Iceland has no reputation in the wake of its banking collapse.

Who would you prefer at that point, a euro zone crippled by recession and a two-year-old debt crisis, or Canada?

With Canada, you get a stable, if lukewarm, economic outlook, a government that’s still rated triple-A, and a fiscal standing to die for (if you’re Greece or Portugal).

And, we can count.

5. Our glowing hearts

For Iceland, do not underestimate friendship in this post-crisis era of currency manipulation and mounting trade tensions.

We’re a wonderful people, they’re a wonderful people. We’ve got a beautiful country, they’ve got a beautiful country. True, it gets cold in Canada in the winter, but remember we’re talking about Iceland.

And surely we can forgive them for Björk.

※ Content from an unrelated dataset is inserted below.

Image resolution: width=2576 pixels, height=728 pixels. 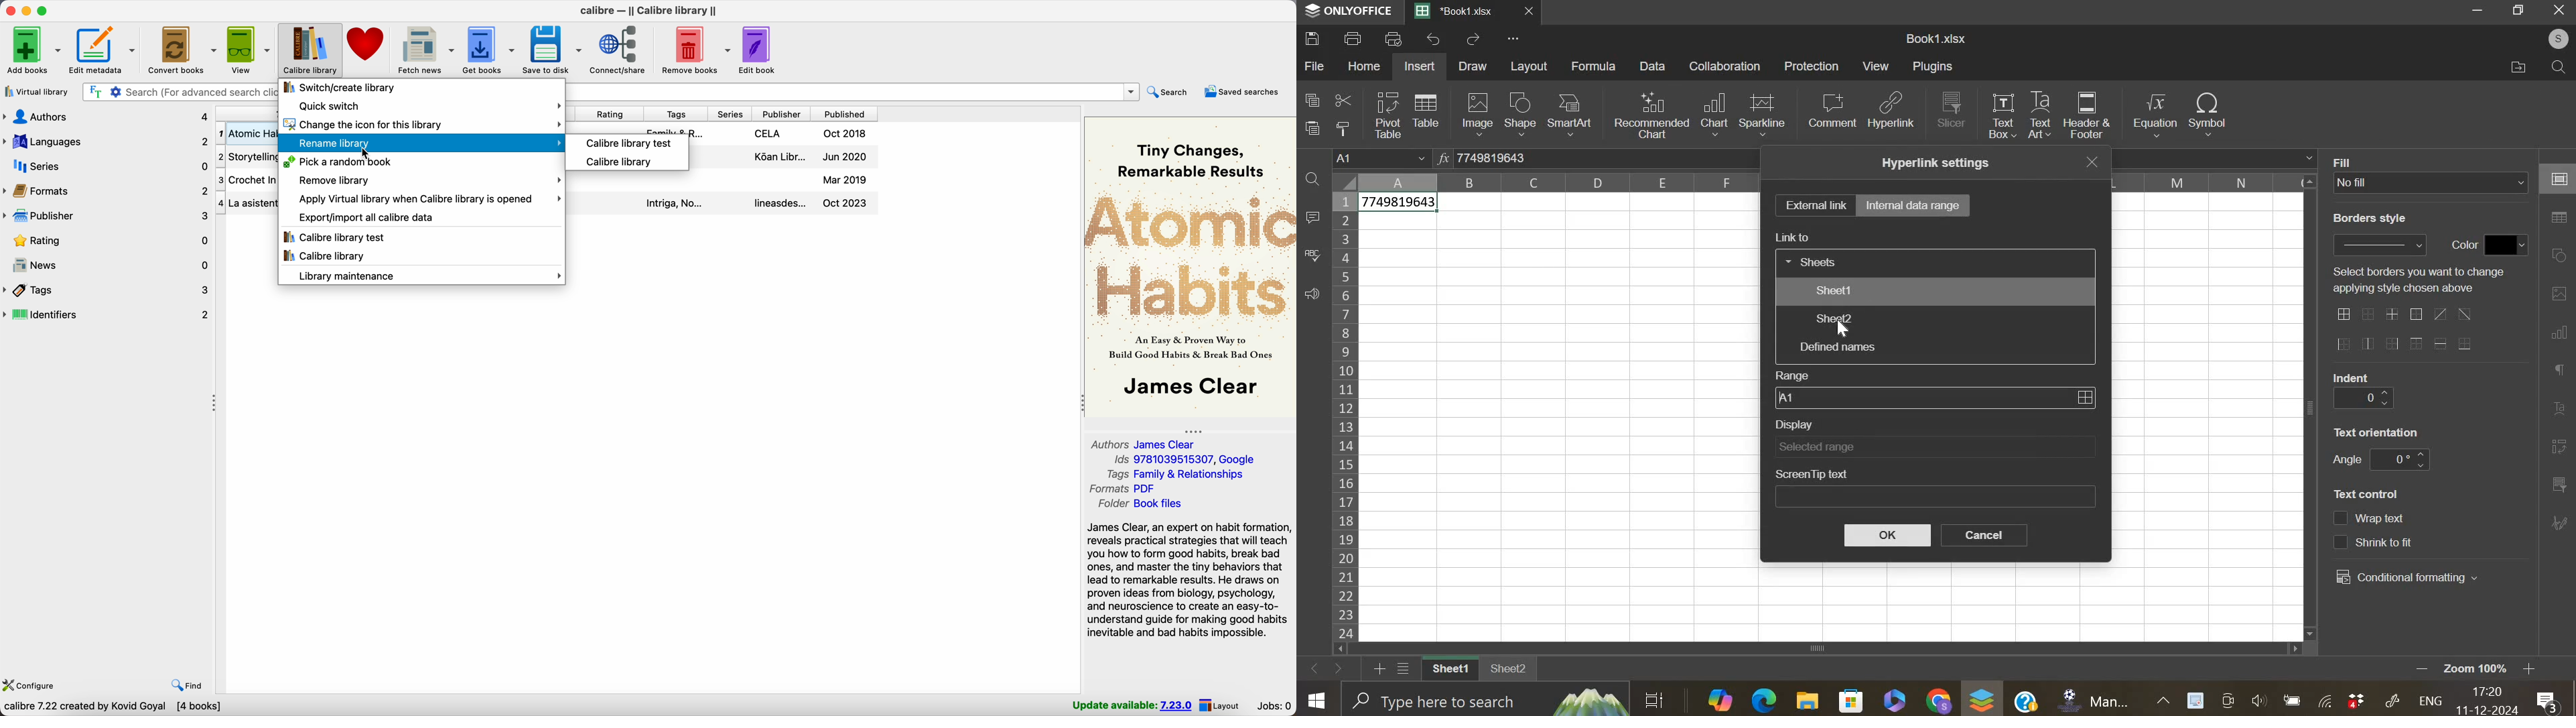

(A colleague quipped today that he wondered whether Björk could qualify as Canadian content, or Cancon, should the adoption of the loonie ever take place. So he asked about it, even though it began as a joke. She wouldn't. She'd need to meet two of four criteria, even if totally financed with Canadian dollars. As in, she'd hypothetically have to cover a Tragically Hip number in Canada, or her track would have to be produced by a Canadian like Daniel Lanois. Without that, the Icelandic star is still Icelandic under Canada's rules.)

What to watch for this week The Bank of Canada is back at the table with its policy meeting of the year and an announcement Thursday. No change is expected in the central bank's benchmark rate of 1 per cent.

"With investors paring the odds of both a U.S. recession and euro zone train wreck, the odds of an interim bank rate cut have not surprisingly dwindled," said Peter Buchanan of CIBC World Markets.

"That said, the last thing Governor Carney wants is to add to the currency’s tailwinds and manufacturers' competitive woes, with the loonie back at five-month highs on triple-digit crude. Look for a cautious statement consequently that stresses continuing global financial risks along with the ongoing dangers of an overvalued currency."

The European Central Bank and Bank of England also meet Thursday.

A day later, markets will turn their attention to the key issue of unemployment in both Canada and the United States.

Economists largely expect Statistics Canada's jobs report to show about 15,000 jobs were created in February, and the unemployment rate remained stuck at 7.6 per cent. In the United States, where the labour market has made surprising gains recently, observers expect to see a reading of more than 200,000 jobs, with the jobless rate holding at 8.3 per cent.

"We don’t anticipate a further rise in the jobless rate, but we also don’t look for a break from the recent lacklustre pace of job growth either," deputy chief economist Douglas Porter of BMO Nesbitt Burns said of the Canadian report.

"Mild weather will support some sectors (retail, construction, transportation), but could weigh on others (recreation)."

In the markets, earnings are slowing down, but some biggies remain, notably Bank of Nova Scotia, Canadian Imperial Bank of Commerce, Canadian Natural Resources Ltd., Dorel Industries Inc. and Viterra Inc., among others, which report throughout the week.